Foto: Câmara Cuiabá
O prefeito Emanuel Pinheiro (MDB) não será ouvido na CPI criada na Câmara Municipal que investiga o gestor. Isso porque com apenas o voto contrário do vereador Marcelo Bussiki (PSB), os membros da comissão aprovaram o requerimento do presidente da Casa de Leis, Justino Malheiros (PV), para pôr fim à fase de oitivas.
A decisão ocorreu na manhã desta sexta-feira (9).
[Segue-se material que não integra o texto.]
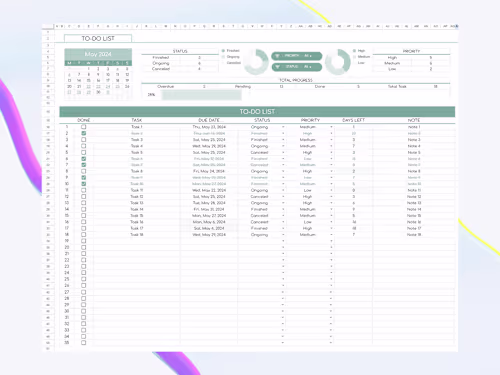Open the Priority dropdown for Task 13
This screenshot has width=500, height=375.
click(x=331, y=203)
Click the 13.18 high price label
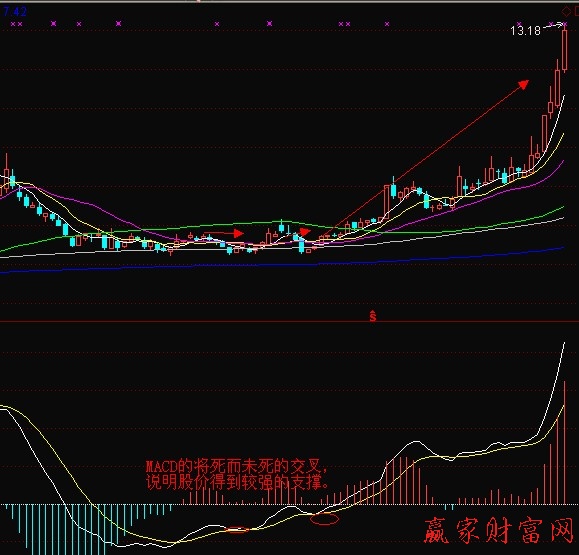The height and width of the screenshot is (555, 579). tap(525, 30)
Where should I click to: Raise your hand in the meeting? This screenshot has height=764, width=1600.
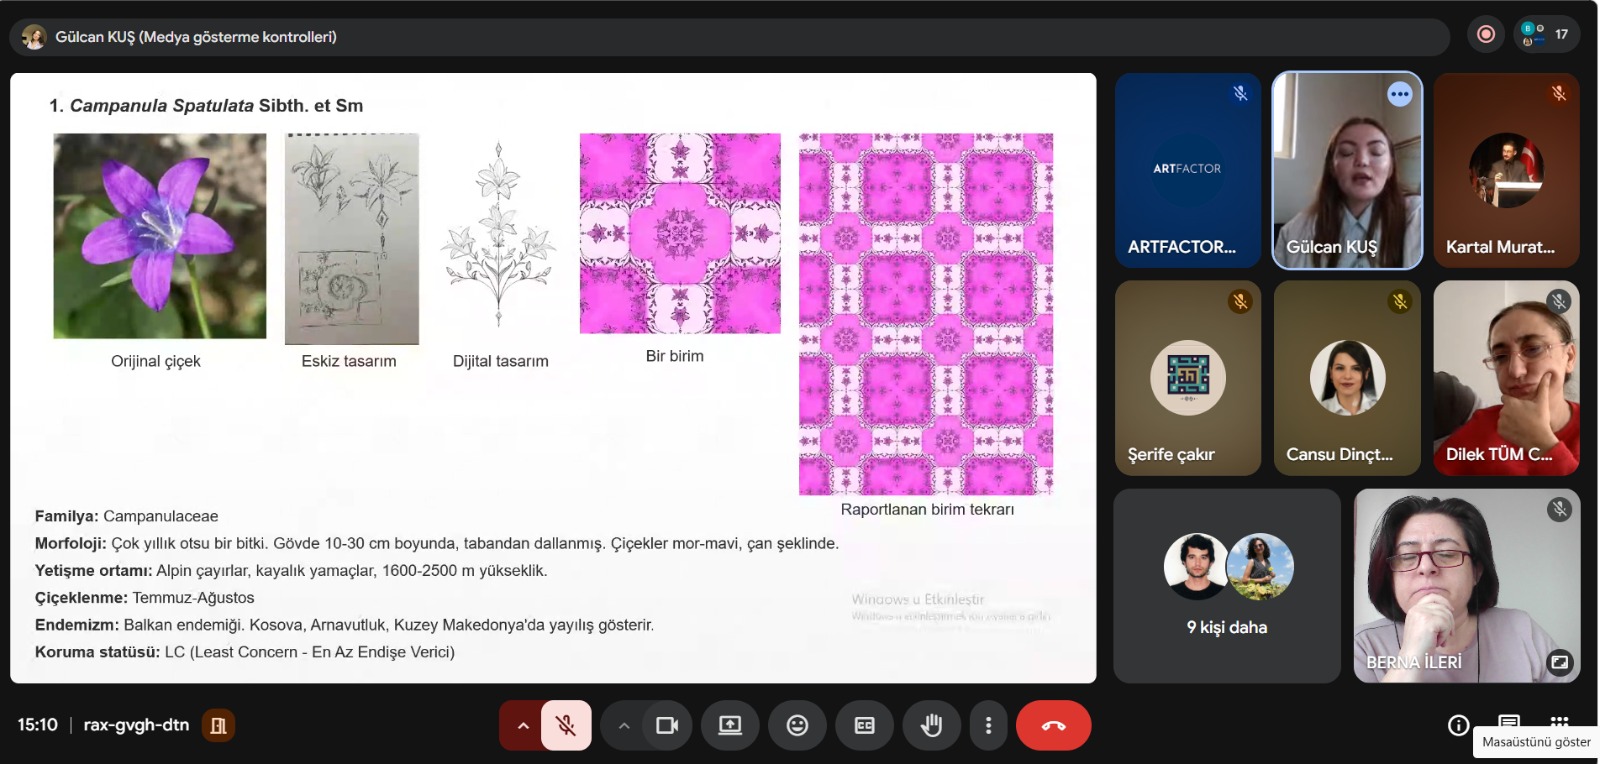coord(931,725)
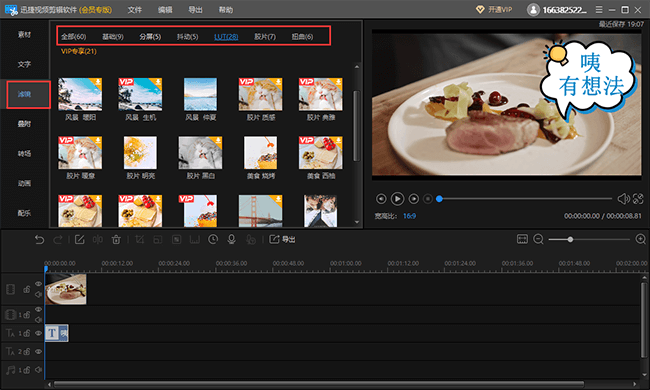
Task: Zoom in the timeline with plus magnifier
Action: point(640,239)
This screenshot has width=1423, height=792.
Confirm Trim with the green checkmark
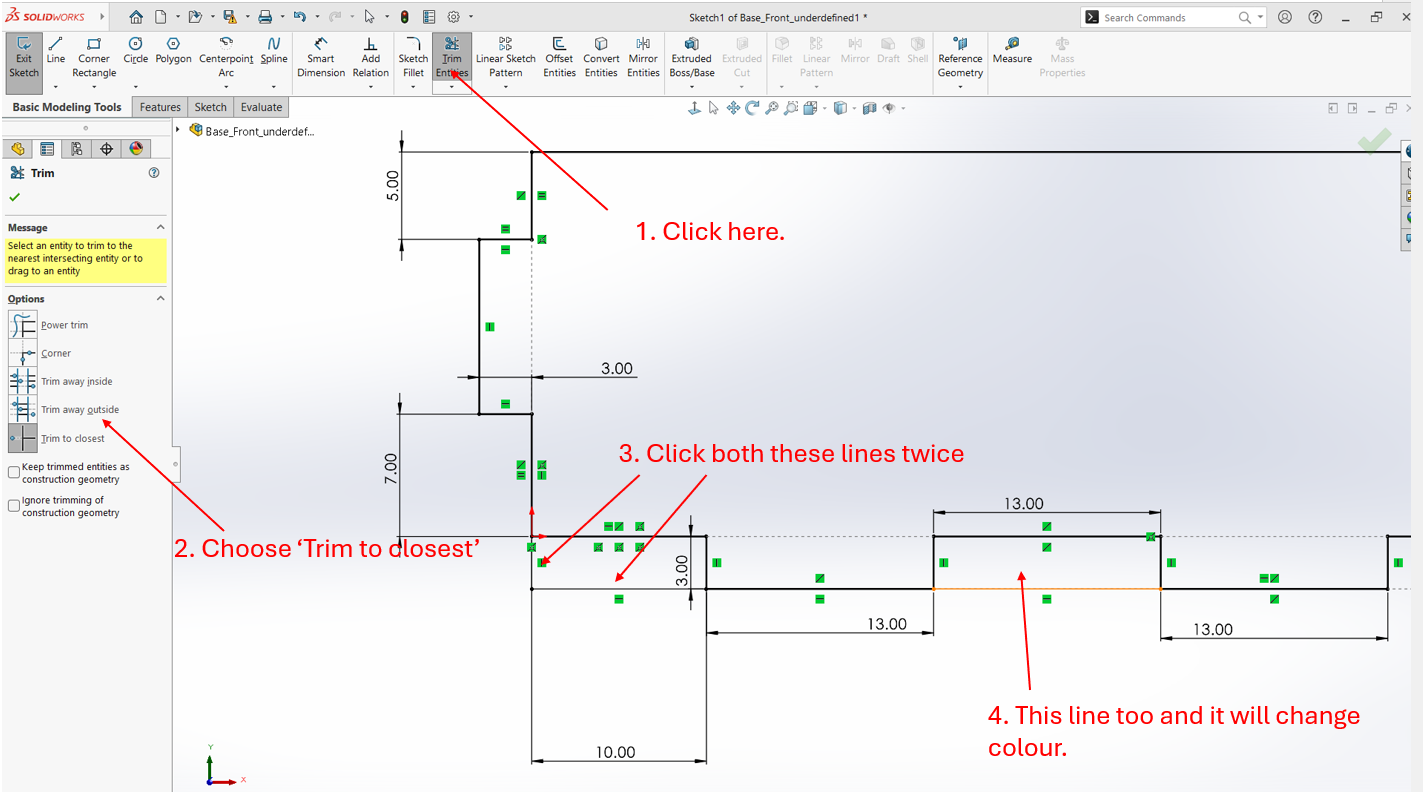pyautogui.click(x=14, y=197)
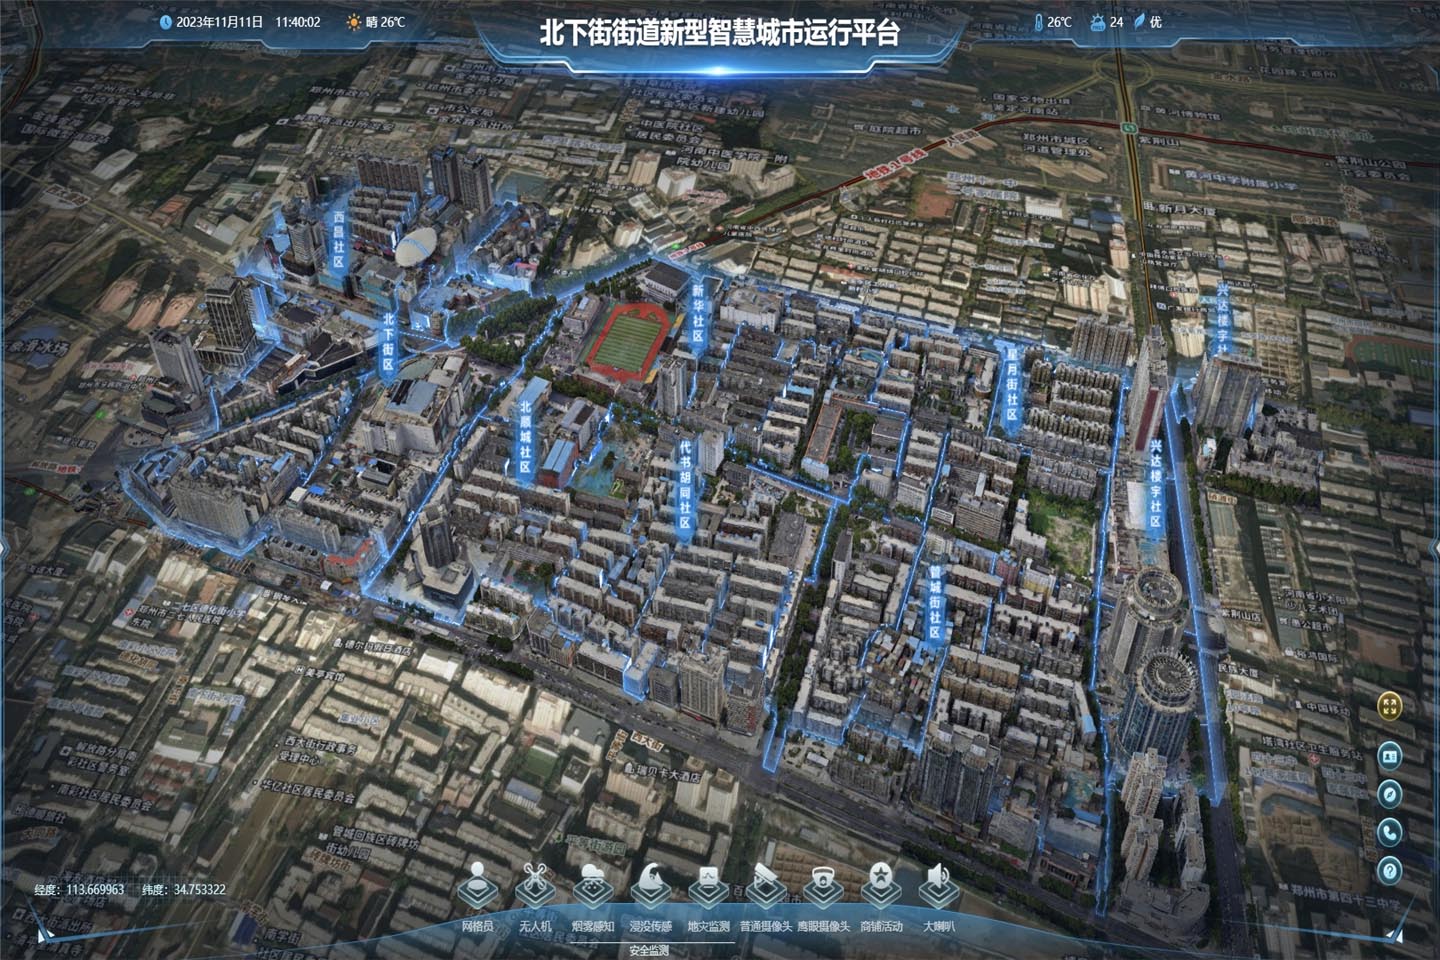Image resolution: width=1440 pixels, height=960 pixels.
Task: Toggle the 商铺活动 shop activity layer
Action: (878, 887)
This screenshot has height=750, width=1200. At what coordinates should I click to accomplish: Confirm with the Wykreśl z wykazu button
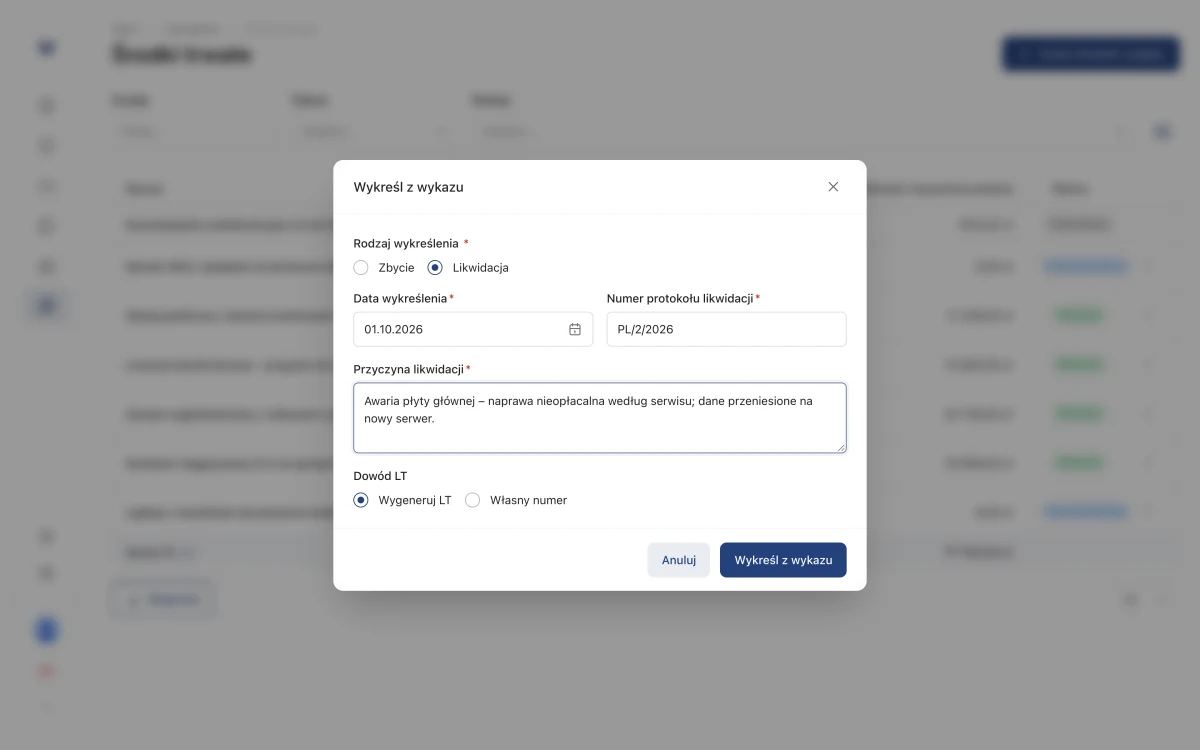click(x=783, y=560)

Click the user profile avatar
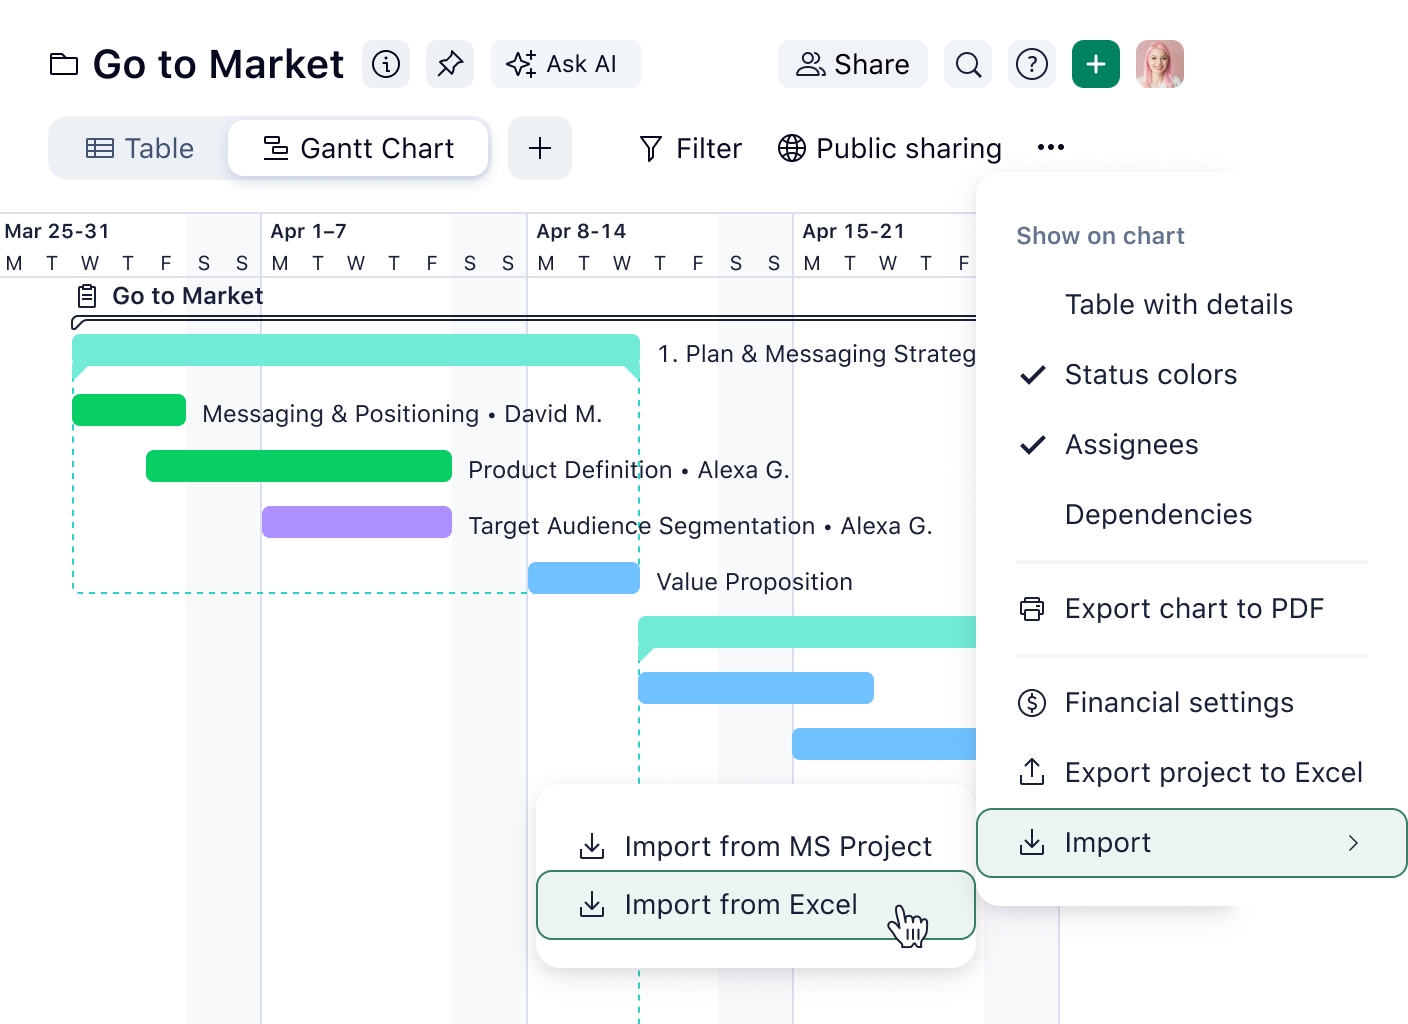(1159, 63)
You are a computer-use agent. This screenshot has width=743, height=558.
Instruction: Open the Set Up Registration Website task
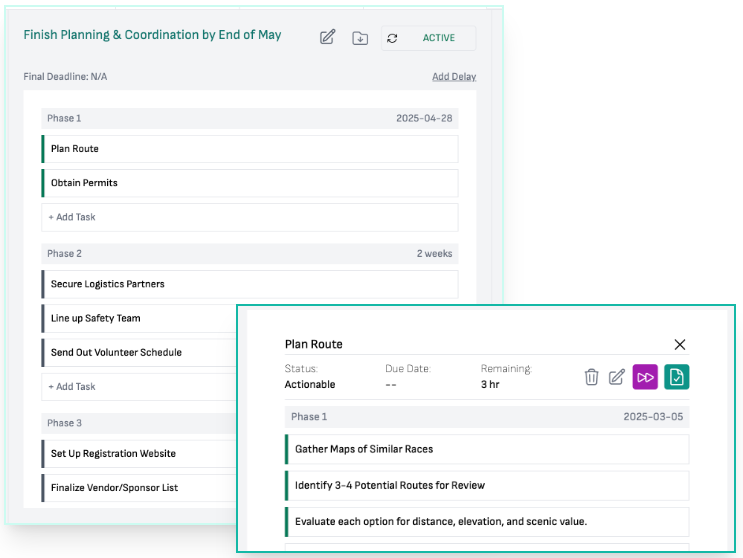(138, 454)
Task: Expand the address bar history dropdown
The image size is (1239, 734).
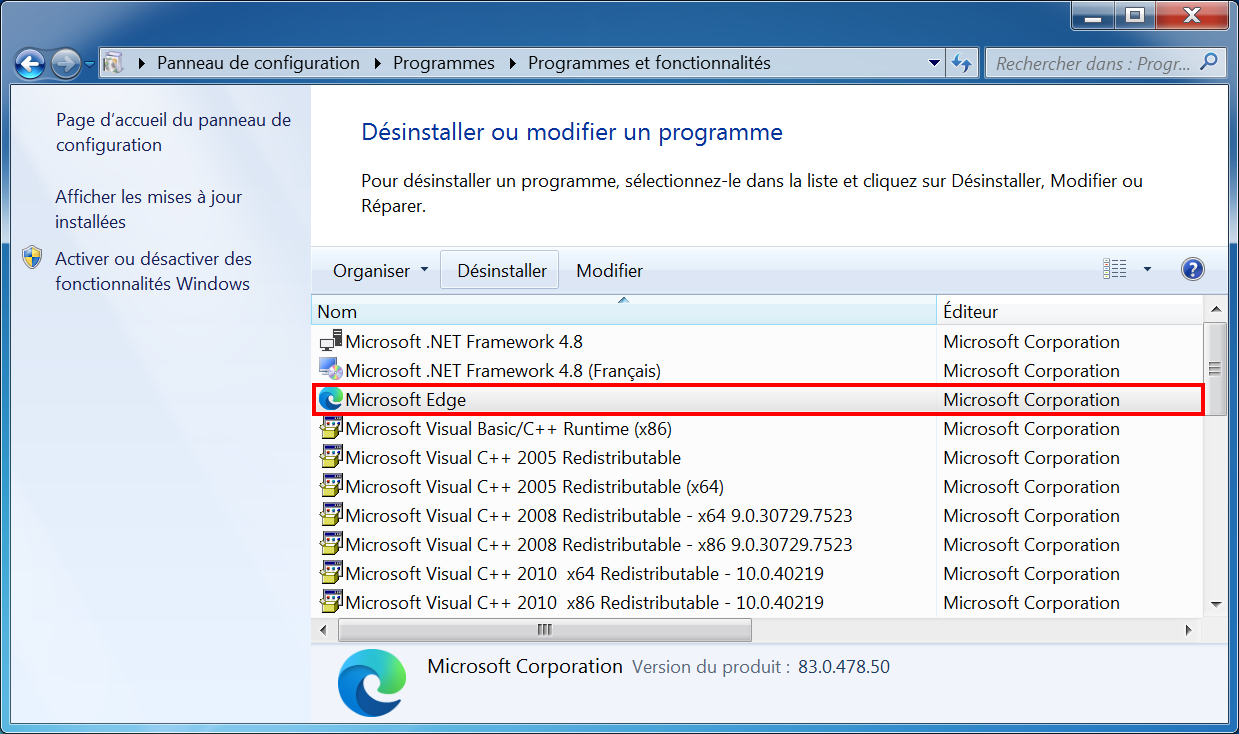Action: pos(934,63)
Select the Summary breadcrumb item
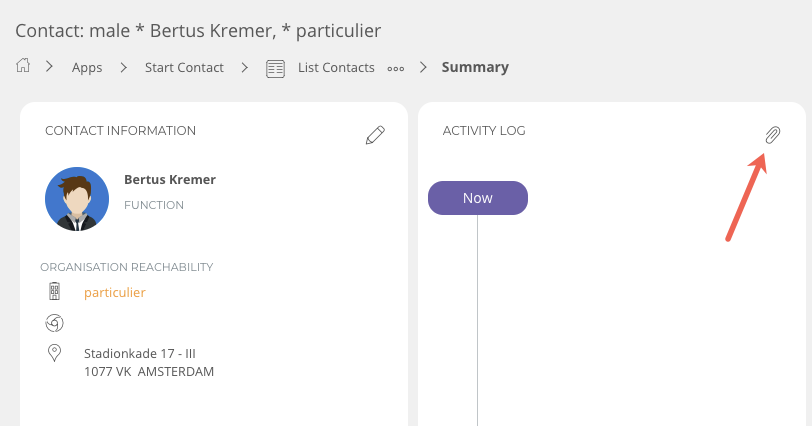 [475, 67]

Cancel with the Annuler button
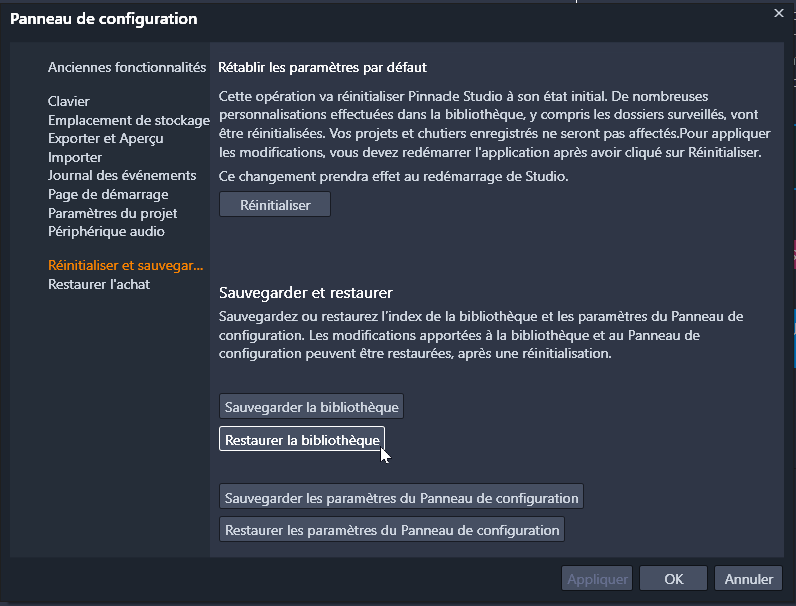(x=749, y=578)
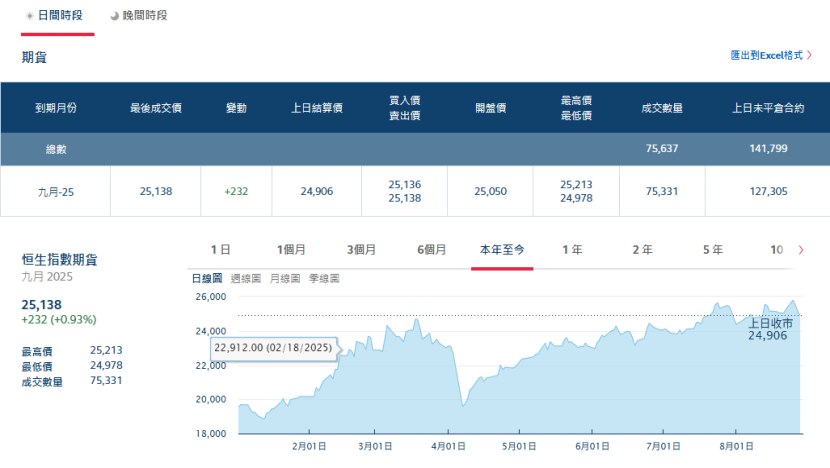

Com isso, a CPI segue para a fase de elaboração do relatório final, mesmo com 71 dias para o fim do prazo dos trabalhos da comissão - e sem ouvir o prefeito Emanuel Pinheiro e seu irmão, Marco Polo Pinheiro, citado pelo próprio prefeito para justificar o dinheiro recebido do ex-chefe de gabinete do ex-governador Silval Barbosa, Sílvio Corrêa.
A oposição classifica como "manobra" a aprovação do requerimento, sendo articulada por Justino e que contou com o apoio dos vereadores Mario Nadaf (PV) e Adevair Cabral (PSDB), relator da CPI, que tentaram colocar o pedido de Justino para ser votado com prioridade. Com a negativa do presidente da CPI, vereador Marcelo Bussiki, ambos indeferiram todos os requerimentos feitos pelos vereadores para novas oitivas e nova produção de provas.
Ao todo, foram analisados 11 requerimentos, sendo deferido apenas o de Justino e o convite para a oitiva do prefeito Emanuel Pinheiro, mesmo após o advogado André Stumpf, da defesa do prefeito, anunciar que Emanuel não compareceria por orientação jurídica.
“Trazer o prefeito para que ele viesse confrontar quando um diz um fato a qual eu não concordo e eu digo que não tem prova que me comprove, então, por questões técnicas, a defesa orientou que o prefeito não viesse à CPI. Já estou adiantando a CPI”, disse o advogado.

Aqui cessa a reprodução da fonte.